Around 2009, My chef friend introduced me to Monterey Fish Market in San Francisco Pier 33. (The name "Monterey" came from Monterey Street in Berkeley, where their original retail store was located.) That was when I learned about the Seafood Watch guide by Monterey Bay Aquarium. Paul Johnson, the founder of Monterey Fish was a board member of the Seafood Watch Guide.


When I asked Paul about his involvement in the Sustainable Fish, this is what he told me.

"When we started, the only fish we bought was local fish. It so turned out that the best fish were caught by hook & line by small local fishermen. So, later one, ten-fifteen years later, everyone jumped on the bandwagon and said, "Oh, local hook and line fish is good and sustainable, " but that was the way we always did. We were slow in expressing the fact that they were Sustainable because that was all we ever bought. We thought that was the only way." (his full interview is here)
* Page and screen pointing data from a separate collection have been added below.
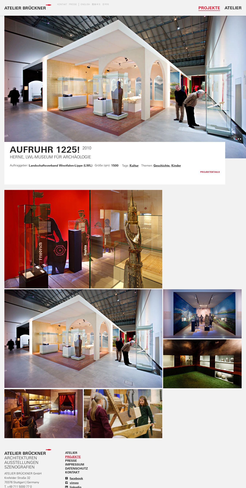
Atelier (233, 7)
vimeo (72, 483)
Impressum (74, 464)
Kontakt (62, 4)
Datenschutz (76, 468)
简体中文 (96, 4)
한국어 (105, 4)
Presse (73, 4)
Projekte (209, 7)
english (85, 4)
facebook (74, 478)
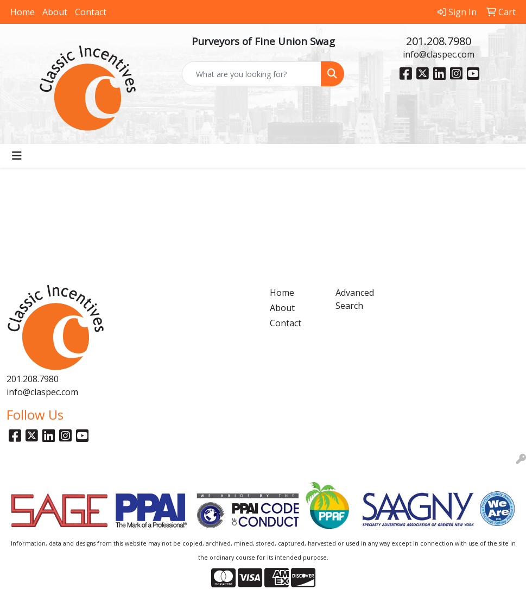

So, now I knew about sustainable fish, it made me curious. I knew in Japan, locally hook & line and locally caught fish were considered as premium, so it made me a sense to start using sustainable fish for Breakthrough Sushi.


I looked at the copy of the Seafood Watch Guide and looked at it. It was clear which fish to use based on sustainability, but then, I couldn't figure out why some fish were sustainable while others weren't. For example, Tuna caught in the Indian ocean was not sustainable but was sustainable if it came from the Pacific Ocean?


When using the Seafood Watch guide, there are a few things you need to know about fish. They are:


Whether the fish is wild or farm-raised

If wild, where it was caught

If wild, how it was caught


Then you look at the guide and determine its sustainability.

It's all tricky, right?. To make things more complicated, there are other organizations like Ocean Wise, WWF has a sustainable seafood guide, NOAA Fisheries has an explanation for their definition of what sustainable fish is.



  1. From stocks with healthy populations;

  2. With minimal impact on the marine environment;

  3. In an area with effective, responsive, and responsible management.

To a consumer, I understand this can be confusing.

So, after going through many organization's websites, I came up with a simpler version of what makes fish sustainable.


Now, this is NOT AN OFFICIAL definition.


Sustainable fish is:

  1. For wild fish, not endangered species.

  2. For wild fish, minimum bycatch, or minimize damage to the ocean.

  3. For farm-raised fish, a minimum environment to where the fish is raised.

1. For wild fish, not endangered species.

I hope this is clear to understand. Most of Bluefin Tuna is endangered. So is Unagi, Fresh Water Eel due to overfishing. And the key part is where the fish is caught, because according to the Seafood Watch Guide, at the time of this writing, some of Atlantic Bluefin tuna is sustainable.

2. For wild fish, minimum bycatch, or minimize damage to the ocean.

If you ever heard of "Dolphin safe" tuna, that is what "bycatch" means (technically, not really, but again, I am making this simple.) What it all means is so that we only catch what we intend to catch, or if we end up catching, Dolphin and Tuna release dolphins from the net. Minimum damage to the ocean is something like won't destroy rocks, seaweeds at the bottom of the sea with the fishing net.

3. For farm-raised fish, a minimum environment to where the fish is raised.

This means when you farm-raised Salmon, keep the ocean clean is what it means. Also, it has to do with the "healthy" feed to the fish- something similar to USDA organic standard, where there are no antibiotics and so on.

Well, I hope it made sense to you? Even if it didn't, that is OK. That is what the Seafood Watch Guide is for. All the scientists, researchers, are working hard to update it constantly so that all we need to do is to lookup using the guide.